▶ 目标位置记录
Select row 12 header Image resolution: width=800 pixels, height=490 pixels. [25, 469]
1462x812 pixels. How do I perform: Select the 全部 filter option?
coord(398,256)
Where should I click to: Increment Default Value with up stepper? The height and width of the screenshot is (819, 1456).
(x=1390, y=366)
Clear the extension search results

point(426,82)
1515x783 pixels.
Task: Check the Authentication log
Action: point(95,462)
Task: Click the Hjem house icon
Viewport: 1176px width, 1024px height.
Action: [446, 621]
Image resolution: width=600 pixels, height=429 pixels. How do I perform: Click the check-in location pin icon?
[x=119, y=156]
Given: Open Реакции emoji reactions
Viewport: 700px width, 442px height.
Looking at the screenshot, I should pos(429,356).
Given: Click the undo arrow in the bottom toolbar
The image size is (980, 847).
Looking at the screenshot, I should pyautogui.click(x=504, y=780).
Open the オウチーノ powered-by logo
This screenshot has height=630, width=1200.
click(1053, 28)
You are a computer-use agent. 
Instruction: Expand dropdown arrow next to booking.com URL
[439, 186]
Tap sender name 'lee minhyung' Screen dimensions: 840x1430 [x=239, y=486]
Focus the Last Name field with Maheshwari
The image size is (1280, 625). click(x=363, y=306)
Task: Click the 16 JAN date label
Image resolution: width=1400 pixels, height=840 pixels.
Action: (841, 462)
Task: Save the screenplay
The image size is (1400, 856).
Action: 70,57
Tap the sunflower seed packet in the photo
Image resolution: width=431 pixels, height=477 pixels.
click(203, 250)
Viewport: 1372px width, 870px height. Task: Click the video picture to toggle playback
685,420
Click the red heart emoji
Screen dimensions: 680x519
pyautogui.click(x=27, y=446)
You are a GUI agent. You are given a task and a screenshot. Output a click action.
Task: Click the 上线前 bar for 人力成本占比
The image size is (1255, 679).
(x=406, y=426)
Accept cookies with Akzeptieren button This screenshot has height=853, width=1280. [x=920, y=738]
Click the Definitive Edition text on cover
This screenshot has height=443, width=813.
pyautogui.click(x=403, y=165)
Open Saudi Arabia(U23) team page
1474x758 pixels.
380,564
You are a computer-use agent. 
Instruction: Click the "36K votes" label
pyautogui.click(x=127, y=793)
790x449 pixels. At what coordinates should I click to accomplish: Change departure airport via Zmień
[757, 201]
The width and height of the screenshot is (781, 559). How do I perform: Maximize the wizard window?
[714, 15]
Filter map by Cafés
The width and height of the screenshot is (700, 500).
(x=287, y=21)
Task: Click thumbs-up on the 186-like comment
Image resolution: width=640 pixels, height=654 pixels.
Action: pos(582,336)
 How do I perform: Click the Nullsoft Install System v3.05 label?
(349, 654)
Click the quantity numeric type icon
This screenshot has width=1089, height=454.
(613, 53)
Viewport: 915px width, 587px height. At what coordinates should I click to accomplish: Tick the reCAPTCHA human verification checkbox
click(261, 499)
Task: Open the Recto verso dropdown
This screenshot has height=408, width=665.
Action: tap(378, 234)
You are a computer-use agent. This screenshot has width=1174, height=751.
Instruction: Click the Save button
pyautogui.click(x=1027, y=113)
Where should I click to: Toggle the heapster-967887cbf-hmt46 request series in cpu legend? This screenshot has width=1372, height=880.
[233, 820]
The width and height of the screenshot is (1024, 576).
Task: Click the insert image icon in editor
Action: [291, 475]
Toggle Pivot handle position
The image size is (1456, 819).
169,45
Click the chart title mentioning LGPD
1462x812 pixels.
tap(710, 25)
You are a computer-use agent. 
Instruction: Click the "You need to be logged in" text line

▶ 任务说明
请将上面目标位置记录中的各行整理成一个 JSON 字符串列表，每行对应一个字符串，空行不计入。

▶ 答复如下
[
  "Select row 12 header Image resolution: width=800 pixels, height=490 pixels. [25, 469]",
  "1462x812 pixels. How do I perform: Select the 全部 filter option?",
  "coord(398,256)",
  "Where should I click to: Increment Default Value with up stepper? The height and width of the screenshot is (819, 1456).",
  "(x=1390, y=366)",
  "Clear the extension search results",
  "point(426,82)",
  "1515x783 pixels.",
  "Task: Check the Authentication log",
  "Action: point(95,462)",
  "Task: Click the Hjem house icon",
  "Viewport: 1176px width, 1024px height.",
  "Action: [446, 621]",
  "Image resolution: width=600 pixels, height=429 pixels. How do I perform: Click the check-in location pin icon?",
  "[x=119, y=156]",
  "Given: Open Реакции emoji reactions",
  "Viewport: 700px width, 442px height.",
  "Looking at the screenshot, I should pos(429,356).",
  "Given: Click the undo arrow in the bottom toolbar",
  "The image size is (980, 847).",
  "Looking at the screenshot, I should pyautogui.click(x=504, y=780).",
  "Open the オウチーノ powered-by logo",
  "This screenshot has height=630, width=1200.",
  "click(1053, 28)",
  "You are a computer-use agent. ",
  "Instruction: Expand dropdown arrow next to booking.com URL",
  "[439, 186]",
  "Tap sender name 'lee minhyung' Screen dimensions: 840x1430 [x=239, y=486]",
  "Focus the Last Name field with Maheshwari",
  "The image size is (1280, 625). click(x=363, y=306)",
  "Task: Click the 16 JAN date label",
  "Image resolution: width=1400 pixels, height=840 pixels.",
  "Action: (841, 462)",
  "Task: Save the screenplay",
  "The image size is (1400, 856).",
  "Action: 70,57",
  "Tap the sunflower seed packet in the photo",
  "Image resolution: width=431 pixels, height=477 pixels.",
  "click(203, 250)",
  "Viewport: 1372px width, 870px height. Task: Click the video picture to toggle playback",
  "685,420",
  "Click the red heart emoji",
  "Screen dimensions: 680x519",
  "pyautogui.click(x=27, y=446)",
  "You are a GUI agent. You are given a task and a screenshot. Output a click action.",
  "Task: Click the 上线前 bar for 人力成本占比",
  "The image size is (1255, 679).",
  "(x=406, y=426)",
  "Accept cookies with Akzeptieren button This screenshot has height=853, width=1280. [x=920, y=738]",
  "Click the Definitive Edition text on cover",
  "This screenshot has height=443, width=813.",
  "pyautogui.click(x=403, y=165)",
  "Open Saudi Arabia(U23) team page",
  "1474x758 pixels.",
  "380,564",
  "You are a computer-use agent. ",
  "Instruction: Click the \"36K votes\" label",
  "pyautogui.click(x=127, y=793)",
  "790x449 pixels. At what coordinates should I click to accomplish: Change departure airport via Zmień",
  "[757, 201]",
  "The width and height of the screenshot is (781, 559). How do I perform: Maximize the wizard window?",
  "[714, 15]",
  "Filter map by Cafés",
  "The width and height of the screenshot is (700, 500).",
  "(x=287, y=21)",
  "Task: Click thumbs-up on the 186-like comment",
  "Image resolution: width=640 pixels, height=654 pixels.",
  "Action: pos(582,336)",
  " How do I perform: Click the Nullsoft Install System v3.05 label?",
  "(349, 654)",
  "Click the quantity numeric type icon",
  "This screenshot has width=1089, height=454.",
  "(613, 53)",
  "Viewport: 915px width, 587px height. At what coordinates should I click to accomplish: Tick the reCAPTCHA human verification checkbox",
  "click(261, 499)",
  "Task: Open the Recto verso dropdown",
  "This screenshot has height=408, width=665.",
  "Action: tap(378, 234)",
  "You are a computer-use agent. This screenshot has width=1174, height=751.",
  "Instruction: Click the Save button",
  "pyautogui.click(x=1027, y=113)",
  "Where should I click to: Toggle the heapster-967887cbf-hmt46 request series in cpu legend? This screenshot has width=1372, height=880.",
  "[233, 820]",
  "The width and height of the screenshot is (1024, 576).",
  "Task: Click the insert image icon in editor",
  "Action: [291, 475]",
  "Toggle Pivot handle position",
  "The image size is (1456, 819).",
  "169,45",
  "Click the chart title mentioning LGPD",
  "1462x812 pixels.",
  "tap(710, 25)",
  "You are a computer-use agent. ",
  "Instruction: Click the \"You need to be logged in\" text line"
]